## Raw data
--
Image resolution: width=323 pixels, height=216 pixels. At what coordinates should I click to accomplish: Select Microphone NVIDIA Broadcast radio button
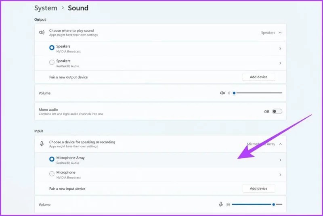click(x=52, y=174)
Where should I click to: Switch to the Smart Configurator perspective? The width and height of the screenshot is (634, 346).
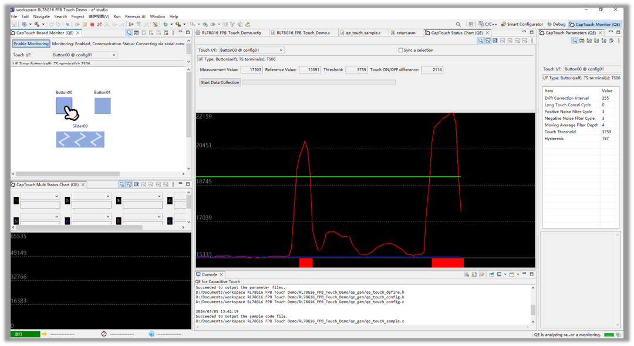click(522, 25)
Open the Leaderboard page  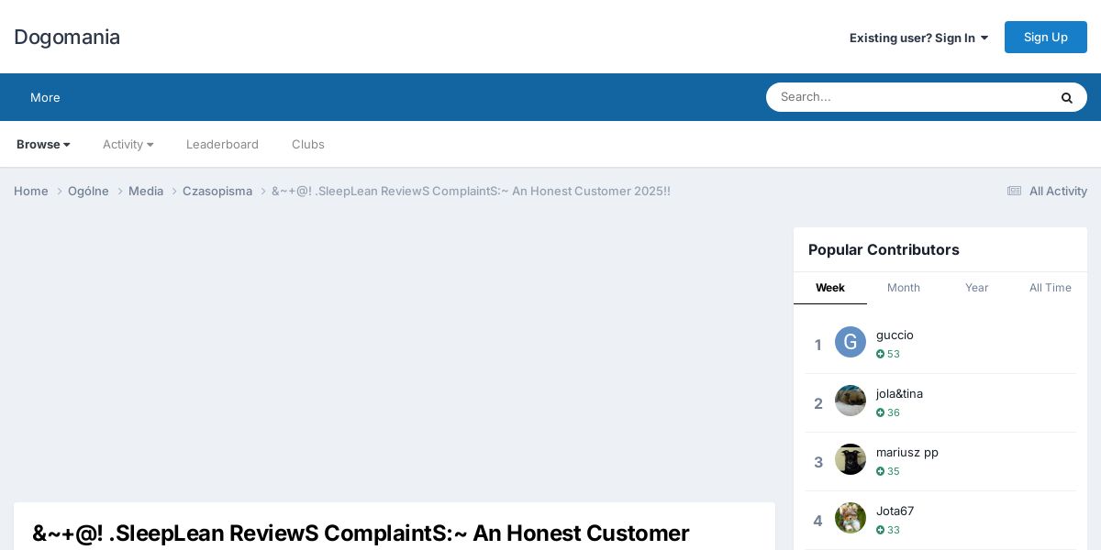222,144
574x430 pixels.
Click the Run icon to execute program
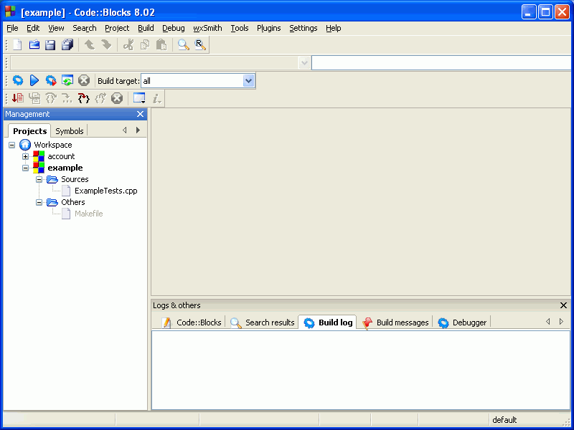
--
## Instructions to follow
Reproduce only the lines between the line with "574x430 pixels." and the final line of the records, both included, so that the copy matches them exactly and contains no pictures.

## Response to this exercise
574x430 pixels.
Click the Run icon to execute program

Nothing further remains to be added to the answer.